[pypy-commit] pypy concurrent-marksweep: Document and start implementing an idea to make major collection

Mon Dec 26 13:51:13 CET 2011

Author: Armin Rigo <arigo at tunes.org>
Branch: concurrent-marksweep
Changeset: r50870:05769b6b553e
Date: 2011-12-26 13:46 +0100
http://bitbucket.org/pypy/pypy/changeset/05769b6b553e/

Log:	Document and start implementing an idea to make major collection
	parallel.

diff --git a/pypy/rpython/memory/gc/concurrentgen.py b/pypy/rpython/memory/gc/concurrentgen.py
--- a/pypy/rpython/memory/gc/concurrentgen.py
+++ b/pypy/rpython/memory/gc/concurrentgen.py
@@ -14,20 +14,15 @@
 from pypy.module.thread import ll_thread
 
 #
-# A "3/4th concurrent" generational mark&sweep GC.
+# A concurrent generational mark&sweep GC.
 #
 # This uses a separate thread to run the minor collections in parallel.
 # See concurrentgen.txt for some details.
 #
-# Major collections are serialized for the mark phase, but the sweep
-# phase can be parallelized again.  XXX not done so far, YYY investigate
-# also completely parallelizing them too
-#
 # Based on observations of the timing of collections with "minimark"
 # (on translate.py): about 15% of the time in minor collections
-# (including 2% in walk_roots), and about 7% in major collections (with
-# probably 3-4% in the marking phase).  So out of a total of 22% this
-# should parallelize 16-17%, i.e. 3/4th.
+# (including 2% in walk_roots), and about 7% in major collections.
+# So out of a total of 22% this should parallelize 20%.
 #
 # This is an entirely non-moving collector, with a generational write
 # barrier adapted to the concurrent marking done by the collector thread.
@@ -44,10 +39,8 @@
 # let us know if the 'tid' is valid or is just a word-aligned address):
 MARK_BYTE_1       = 0x6D    # 'm', 109
 MARK_BYTE_2       = 0x4B    # 'K', 75
-MARK_BYTE_OLD_1   = 0x23    # '#', 35
-MARK_BYTE_OLD_2   = 0x2F    # '/', 47
-MARK_BYTE_STATIC  = 0x35    # '5', 53
-mark_byte_is_old  = lambda n: n <= MARK_BYTE_OLD_2
+MARK_BYTE_3       = 0x23    # '#', 35
+MARK_BYTE_STATIC  = 0x53    # 'S', 83
 # Next lower byte: a combination of flags.
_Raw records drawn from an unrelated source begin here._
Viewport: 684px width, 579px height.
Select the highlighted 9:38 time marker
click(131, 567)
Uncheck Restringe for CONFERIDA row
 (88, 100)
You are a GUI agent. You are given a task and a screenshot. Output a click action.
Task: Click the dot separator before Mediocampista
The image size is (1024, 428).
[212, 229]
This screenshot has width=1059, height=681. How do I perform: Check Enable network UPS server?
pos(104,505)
 FL_WITHHASH       = 0x0100
 FL_EXTRA          = 0x0200
@@ -144,8 +137,10 @@
         #
         # See concurrentgen.txt for more information about these fields.
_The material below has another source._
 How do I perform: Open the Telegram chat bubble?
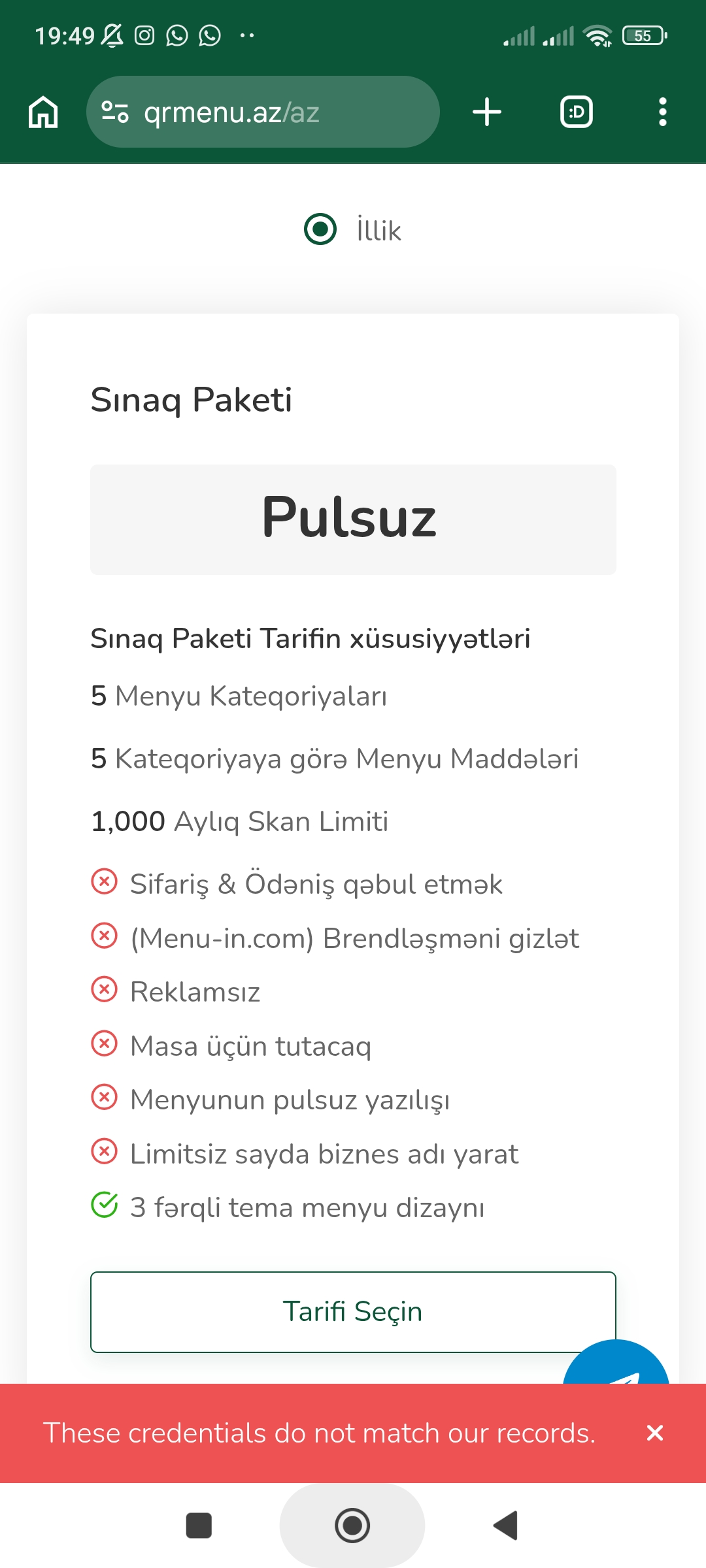tap(616, 1365)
         self.current_young_marker = MARK_BYTE_1
-        self.collector.current_aging_marker = MARK_BYTE_2
+        self.current_aging_marker = MARK_BYTE_2
+        self.current_old_marker   = MARK_BYTE_3
         #
+        self.num_major_collects = 0
         #self.ready_to_start_lock = ...built in setup()
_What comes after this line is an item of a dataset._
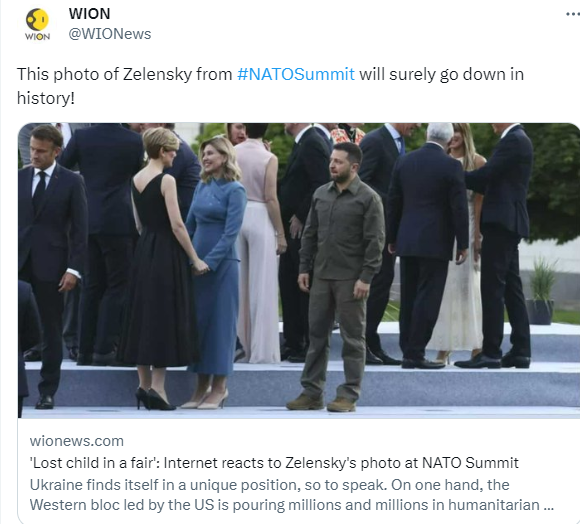Open the NATO Summit photo thumbnail
Image resolution: width=580 pixels, height=524 pixels.
[x=299, y=270]
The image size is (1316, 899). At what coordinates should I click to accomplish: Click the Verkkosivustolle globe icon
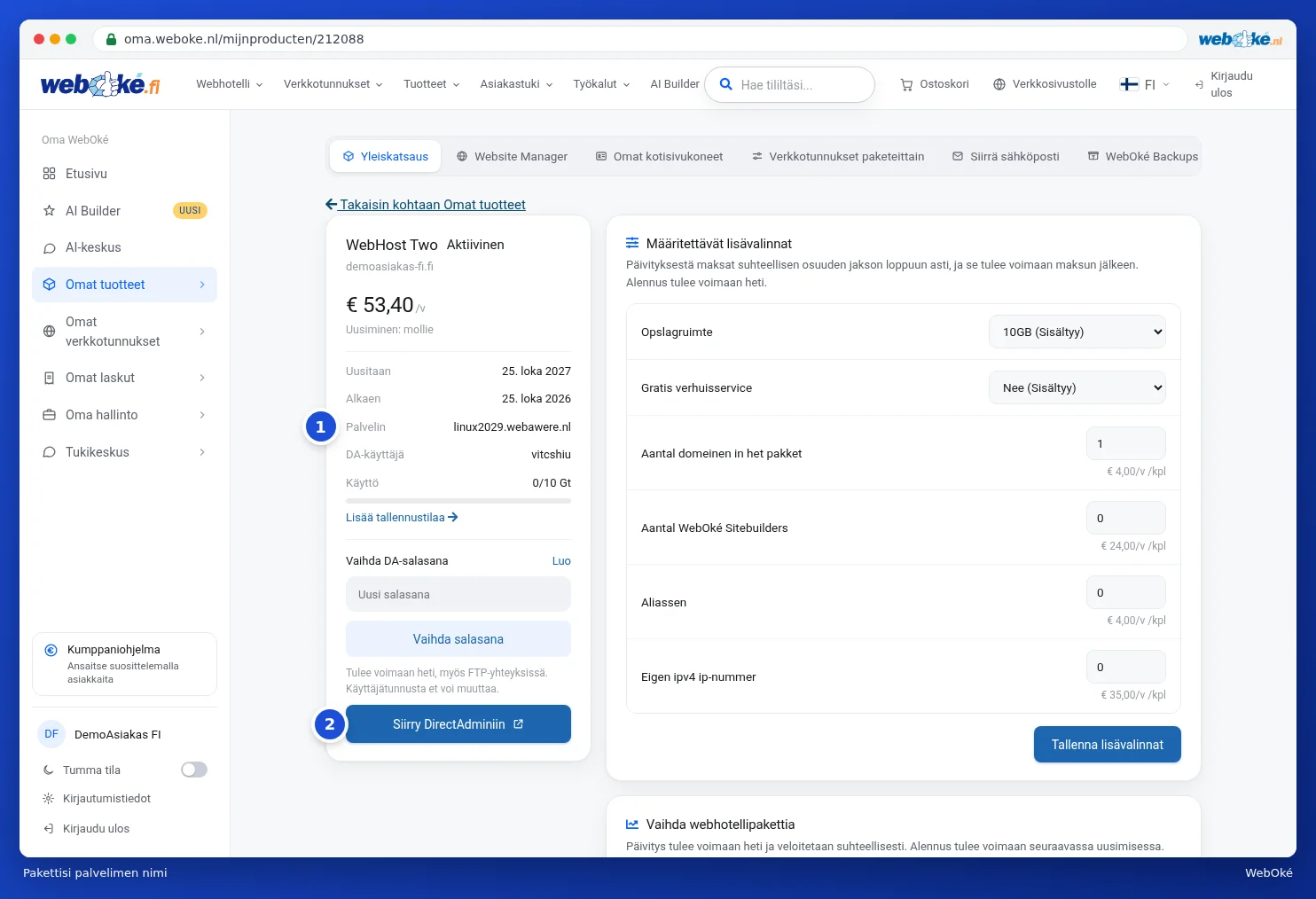(999, 84)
         #self.finished_lock = ...built in setup()
         #self.mutex_lock = ...built in setup()
@@ -321,10 +316,11 @@
         #
         def force_scan(obj):
             cym = self.current_young_marker
+            com = self.current_old_marker
             mark = self.get_mark(obj)
             #debug_print("deletion_barrier:", mark, obj)
             #
-            if mark_byte_is_old(mark):     # most common case, make it fast
+            if mark == com:     # most common case, make it fast
                 #
                 self.set_mark(obj, cym)
                 #
@@ -344,7 +340,7 @@
                 mark = self.get_mark(obj)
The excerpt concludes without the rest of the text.